::: Records provided :::

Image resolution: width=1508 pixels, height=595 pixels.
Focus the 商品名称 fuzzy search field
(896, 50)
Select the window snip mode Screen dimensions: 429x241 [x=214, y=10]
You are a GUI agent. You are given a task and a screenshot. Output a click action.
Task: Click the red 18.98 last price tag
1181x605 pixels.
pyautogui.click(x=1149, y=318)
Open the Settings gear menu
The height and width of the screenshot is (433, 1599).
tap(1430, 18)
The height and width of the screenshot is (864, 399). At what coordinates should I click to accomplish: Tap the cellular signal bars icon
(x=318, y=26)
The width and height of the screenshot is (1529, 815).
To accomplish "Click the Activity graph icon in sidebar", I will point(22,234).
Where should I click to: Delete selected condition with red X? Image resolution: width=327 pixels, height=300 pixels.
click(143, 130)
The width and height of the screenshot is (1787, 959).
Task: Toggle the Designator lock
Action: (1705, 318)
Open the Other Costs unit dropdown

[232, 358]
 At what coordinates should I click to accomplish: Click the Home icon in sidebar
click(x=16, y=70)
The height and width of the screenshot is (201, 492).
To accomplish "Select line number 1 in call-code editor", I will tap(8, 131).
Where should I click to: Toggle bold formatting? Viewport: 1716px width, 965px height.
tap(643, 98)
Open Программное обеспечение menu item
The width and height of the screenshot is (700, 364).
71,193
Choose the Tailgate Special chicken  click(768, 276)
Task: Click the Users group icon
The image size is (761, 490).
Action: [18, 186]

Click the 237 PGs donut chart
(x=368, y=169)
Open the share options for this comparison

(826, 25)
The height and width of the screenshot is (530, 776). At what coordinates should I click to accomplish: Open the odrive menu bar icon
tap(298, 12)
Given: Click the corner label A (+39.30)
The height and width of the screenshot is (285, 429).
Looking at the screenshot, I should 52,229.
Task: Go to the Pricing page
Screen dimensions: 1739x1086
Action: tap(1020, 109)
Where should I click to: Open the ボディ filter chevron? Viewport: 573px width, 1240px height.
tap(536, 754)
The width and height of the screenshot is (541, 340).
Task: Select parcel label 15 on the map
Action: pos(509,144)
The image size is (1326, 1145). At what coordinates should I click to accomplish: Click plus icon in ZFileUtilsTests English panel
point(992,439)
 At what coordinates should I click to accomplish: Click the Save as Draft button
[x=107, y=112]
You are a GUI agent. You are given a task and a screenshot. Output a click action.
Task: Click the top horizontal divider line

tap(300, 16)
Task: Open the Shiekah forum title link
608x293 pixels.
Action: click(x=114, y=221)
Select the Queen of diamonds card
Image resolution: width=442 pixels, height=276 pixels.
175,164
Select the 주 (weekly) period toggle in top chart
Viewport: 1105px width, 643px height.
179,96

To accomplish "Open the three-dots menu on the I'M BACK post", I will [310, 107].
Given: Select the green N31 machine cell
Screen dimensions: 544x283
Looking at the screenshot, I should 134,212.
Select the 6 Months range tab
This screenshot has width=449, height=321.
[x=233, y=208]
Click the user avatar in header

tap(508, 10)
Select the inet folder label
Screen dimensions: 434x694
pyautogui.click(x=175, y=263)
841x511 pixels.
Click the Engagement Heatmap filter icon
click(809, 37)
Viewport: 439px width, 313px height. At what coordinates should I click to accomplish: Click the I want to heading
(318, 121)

:::

Return the lines of the material above exactly, from the line with "Select the window" to the line with "Action: [18, 186]", both included.

Select the window snip mode Screen dimensions: 429x241 [x=214, y=10]
You are a GUI agent. You are given a task and a screenshot. Output a click action.
Task: Click the red 18.98 last price tag
1181x605 pixels.
pyautogui.click(x=1149, y=318)
Open the Settings gear menu
The height and width of the screenshot is (433, 1599).
tap(1430, 18)
The height and width of the screenshot is (864, 399). At what coordinates should I click to accomplish: Tap the cellular signal bars icon
(x=318, y=26)
The width and height of the screenshot is (1529, 815).
To accomplish "Click the Activity graph icon in sidebar", I will point(22,234).
Where should I click to: Delete selected condition with red X? Image resolution: width=327 pixels, height=300 pixels.
click(143, 130)
The width and height of the screenshot is (1787, 959).
Task: Toggle the Designator lock
Action: (1705, 318)
Open the Other Costs unit dropdown

[232, 358]
 At what coordinates should I click to accomplish: Click the Home icon in sidebar
click(x=16, y=70)
The height and width of the screenshot is (201, 492).
To accomplish "Select line number 1 in call-code editor", I will tap(8, 131).
Where should I click to: Toggle bold formatting? Viewport: 1716px width, 965px height.
tap(643, 98)
Open Программное обеспечение menu item
The width and height of the screenshot is (700, 364).
71,193
Choose the Tailgate Special chicken  click(768, 276)
Task: Click the Users group icon
The image size is (761, 490).
Action: [18, 186]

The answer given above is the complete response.